## TEXT PROVIDED
Running through American artist Peter Coffin’s work is a playful investigation into how humans view things, and the manner in which art’s base concern is to both utilise and challenge this for its own ends. The site-specific installation for the Barbican’s bowed 90m corridor-like gallery, The Curve, consists of 16 projector screens covering the entire outer wall, showing a dream-like 180 degree pan of a traditional Japanese gardenscape working its way across the wall, continuously looped. The film’s point-of-view hovers above ground, sometimes high, sometimes swooping lower, creating a hallucinatory mood to the film, aided by additional audio tracks of footsteps and whistling played from overhead speakers. Interrupting the viewer’s path are 12 everyday objects rendered using a three-dimensional scanner and morphed, to mathematical precision, into surreal reimagings of the originals, which sit alongside on a second pedestal.

This installation successfully goes further than previous works by Coffin, not only by being formally more complex, but also by stepping outside the confines of investigating ‘looking’ in the context of ‘looking at art’. The latter quality was also demonstrated in ‘Untitled’, 2009, conceived for the Tate Triennial, in which works from the gallery’s collection were displayed alongside a specially created animation and soundtrack.

‘Around, About Expanded Field (Sculpture Silhouette props)’, 2007, is a work in which instantly recognisable famous sculptures are reduced to sculptural silhouette cut-outs placed in front of a projected landscape. Here we have Coffin launching an ambitious investigation into the manner is which the world comes through to our mind, how our entire consciousness is at the mercy of our senses. The film has a certain recognisable realism to it, yet it is an impossible view: 380 degrees, unwrapped like a map of the world, on a semi-circular surface. The rendered objects are entirely mathematically possible, from a trumpet’s shape as it enters a black hole to the movement of the spin of compass made physically spatial (a deliberate nod to Renato Guiseppe Bertelli’s ‘Continuous Profile Head of Mussolini’, 1933). Yet, correspondingly they are alien and have the disconcerting feeling of a genetic mutation, a disruption to the Platonic form.

It is the disconcertion that is the conflict of the piece, the fear of the possibilities of nature versus our attempts to control it. What is the neat, formality of Japanese garden design if not an attempt to train nature and mould it into our own psyche? Likewise the mathematical transformation of objects is symbolic of our meddling with the DNA of the natural world.

This relationship between humans and nature is both age-old and contemporary, theological and scientific, and there might be an argument that there is little else to say on the matter. Yet Coffin’s work exposes the limitations of our seeing, suggesting that it is because of these limitations that our perceived mastery is just as illusionary as any artist’s endeavour.

## YOUR TASK
Rewrite the part of the Peter Coffin review that opens with the words "It is the disconcertion" and closes with "the natural world.", replacing "Japanese garden design" with "Zen garden design".

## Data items
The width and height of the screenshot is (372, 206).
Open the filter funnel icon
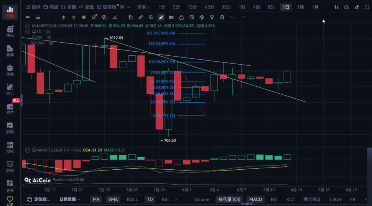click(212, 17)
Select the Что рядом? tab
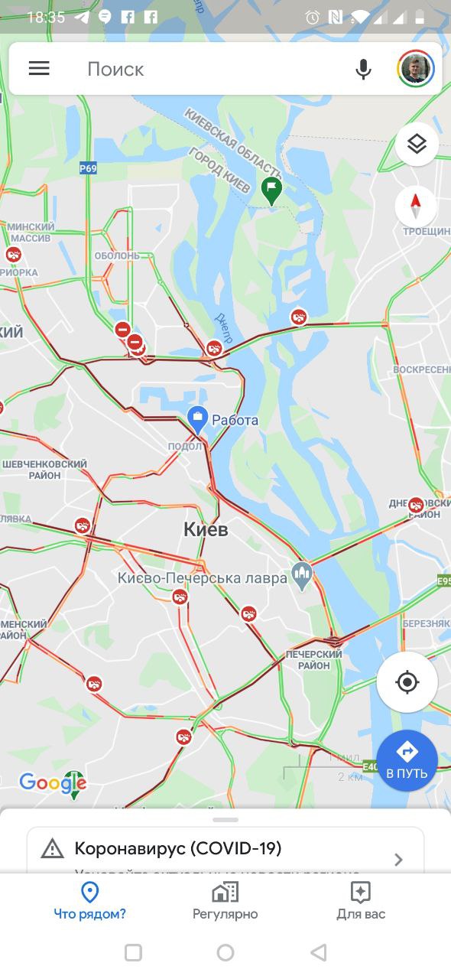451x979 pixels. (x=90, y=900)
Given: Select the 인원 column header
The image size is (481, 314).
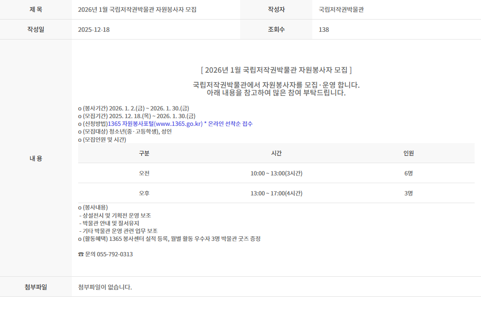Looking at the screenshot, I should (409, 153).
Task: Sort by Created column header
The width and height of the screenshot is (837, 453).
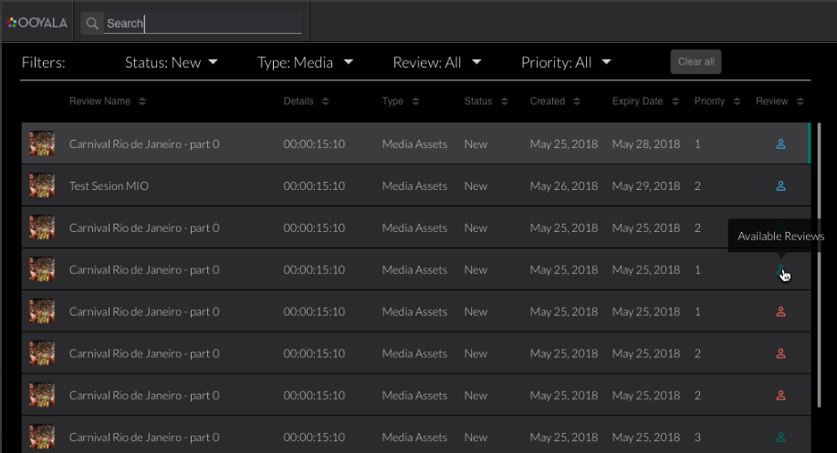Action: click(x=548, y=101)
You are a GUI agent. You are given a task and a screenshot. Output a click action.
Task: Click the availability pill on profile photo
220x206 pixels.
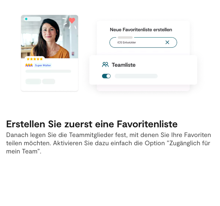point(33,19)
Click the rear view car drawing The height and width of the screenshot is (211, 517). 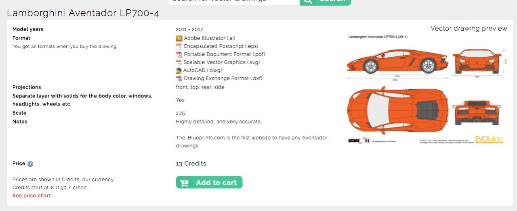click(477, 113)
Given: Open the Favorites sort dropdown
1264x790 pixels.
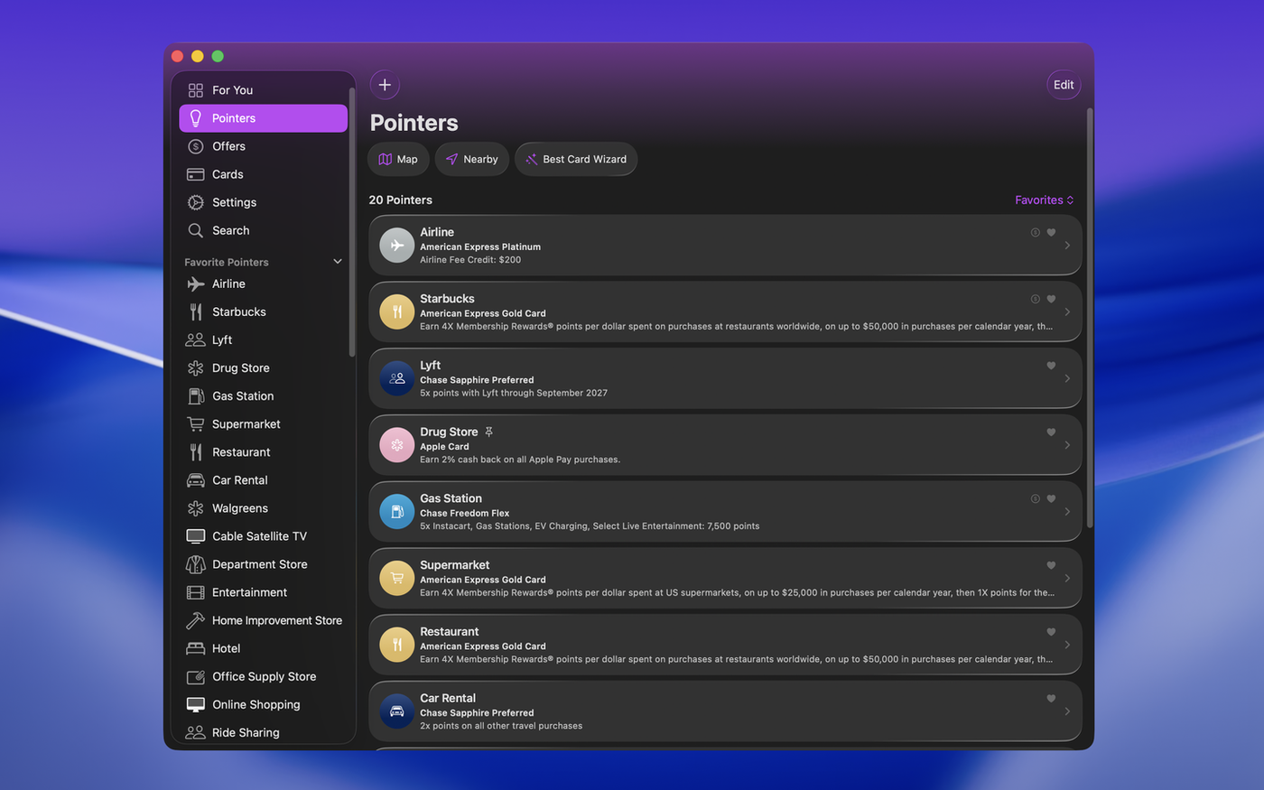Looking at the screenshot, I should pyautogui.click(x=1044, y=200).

## FINISHED TASK
It is the disconcertion that is the conflict of the piece, the fear of the possibilities of nature versus our attempts to control it. What is the neat, formality of Zen garden design if not an attempt to train nature and mould it into our own psyche? Likewise the mathematical transformation of objects is symbolic of our meddling with the DNA of the natural world.